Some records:
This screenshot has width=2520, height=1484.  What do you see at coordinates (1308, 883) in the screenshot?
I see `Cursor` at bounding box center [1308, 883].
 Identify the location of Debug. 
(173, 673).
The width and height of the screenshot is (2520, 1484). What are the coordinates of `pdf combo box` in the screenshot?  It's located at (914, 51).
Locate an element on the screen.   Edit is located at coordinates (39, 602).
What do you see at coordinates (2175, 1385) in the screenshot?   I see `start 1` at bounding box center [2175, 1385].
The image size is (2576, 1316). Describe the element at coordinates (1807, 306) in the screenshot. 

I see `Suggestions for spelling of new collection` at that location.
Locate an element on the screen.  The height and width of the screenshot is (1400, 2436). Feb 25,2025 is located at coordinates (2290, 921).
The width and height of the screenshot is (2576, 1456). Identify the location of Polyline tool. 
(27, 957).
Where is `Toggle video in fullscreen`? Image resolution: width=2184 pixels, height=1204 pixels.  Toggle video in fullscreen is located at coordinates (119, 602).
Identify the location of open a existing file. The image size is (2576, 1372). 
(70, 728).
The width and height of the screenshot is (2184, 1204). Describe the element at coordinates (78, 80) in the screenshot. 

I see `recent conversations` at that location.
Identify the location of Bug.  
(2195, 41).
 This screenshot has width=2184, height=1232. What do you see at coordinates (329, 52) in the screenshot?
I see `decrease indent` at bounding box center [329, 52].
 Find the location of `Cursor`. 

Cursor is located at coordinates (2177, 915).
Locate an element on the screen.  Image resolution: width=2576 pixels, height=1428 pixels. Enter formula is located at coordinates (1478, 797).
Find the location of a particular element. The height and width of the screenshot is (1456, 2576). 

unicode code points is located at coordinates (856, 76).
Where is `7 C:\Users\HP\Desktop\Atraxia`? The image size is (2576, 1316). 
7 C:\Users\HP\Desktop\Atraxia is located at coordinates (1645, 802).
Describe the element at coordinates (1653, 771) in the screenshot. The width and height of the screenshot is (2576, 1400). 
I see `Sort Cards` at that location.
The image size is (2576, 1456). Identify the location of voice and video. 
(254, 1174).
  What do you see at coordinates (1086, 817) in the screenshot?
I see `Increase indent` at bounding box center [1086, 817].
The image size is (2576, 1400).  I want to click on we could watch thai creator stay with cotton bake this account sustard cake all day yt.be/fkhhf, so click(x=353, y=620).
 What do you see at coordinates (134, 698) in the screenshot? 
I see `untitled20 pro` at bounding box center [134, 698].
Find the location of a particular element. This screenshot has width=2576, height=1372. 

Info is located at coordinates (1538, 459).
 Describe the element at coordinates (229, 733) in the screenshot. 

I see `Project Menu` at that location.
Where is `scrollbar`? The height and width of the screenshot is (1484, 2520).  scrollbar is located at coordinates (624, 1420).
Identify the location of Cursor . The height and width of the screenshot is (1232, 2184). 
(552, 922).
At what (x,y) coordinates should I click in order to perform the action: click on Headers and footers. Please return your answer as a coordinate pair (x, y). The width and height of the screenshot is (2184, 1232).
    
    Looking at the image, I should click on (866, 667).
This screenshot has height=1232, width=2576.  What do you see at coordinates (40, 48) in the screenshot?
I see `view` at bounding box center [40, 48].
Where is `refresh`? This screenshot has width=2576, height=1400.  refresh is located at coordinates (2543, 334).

YOUR OBJECTIVE:
Copy the entries from the beginning through the line containing "7 C:\Users\HP\Desktop\Atraxia is", swapping "Polyline tool" for "Line tool" and leaving everything else as it is.

RESULT:
This screenshot has width=2520, height=1484.  What do you see at coordinates (1308, 883) in the screenshot?
I see `Cursor` at bounding box center [1308, 883].
 Identify the location of Debug. 
(173, 673).
The width and height of the screenshot is (2520, 1484). What are the coordinates of `pdf combo box` in the screenshot?  It's located at (914, 51).
Locate an element on the screen.   Edit is located at coordinates (39, 602).
What do you see at coordinates (2175, 1385) in the screenshot?   I see `start 1` at bounding box center [2175, 1385].
The image size is (2576, 1316). Describe the element at coordinates (1807, 306) in the screenshot. 

I see `Suggestions for spelling of new collection` at that location.
Locate an element on the screen.  The height and width of the screenshot is (1400, 2436). Feb 25,2025 is located at coordinates (2290, 921).
The width and height of the screenshot is (2576, 1456). Identify the location of Line tool. 
(27, 957).
Where is `Toggle video in fullscreen`? Image resolution: width=2184 pixels, height=1204 pixels.  Toggle video in fullscreen is located at coordinates (119, 602).
Identify the location of open a existing file. The image size is (2576, 1372). 
(70, 728).
The width and height of the screenshot is (2184, 1204). Describe the element at coordinates (78, 80) in the screenshot. 

I see `recent conversations` at that location.
Identify the location of Bug.  
(2195, 41).
 This screenshot has width=2184, height=1232. What do you see at coordinates (329, 52) in the screenshot?
I see `decrease indent` at bounding box center [329, 52].
 Find the location of `Cursor`. 

Cursor is located at coordinates (2177, 915).
Locate an element on the screen.  Image resolution: width=2576 pixels, height=1428 pixels. Enter formula is located at coordinates (1478, 797).
Find the location of a particular element. The height and width of the screenshot is (1456, 2576). 

unicode code points is located at coordinates (856, 76).
Where is `7 C:\Users\HP\Desktop\Atraxia`? The image size is (2576, 1316). 
7 C:\Users\HP\Desktop\Atraxia is located at coordinates (1645, 802).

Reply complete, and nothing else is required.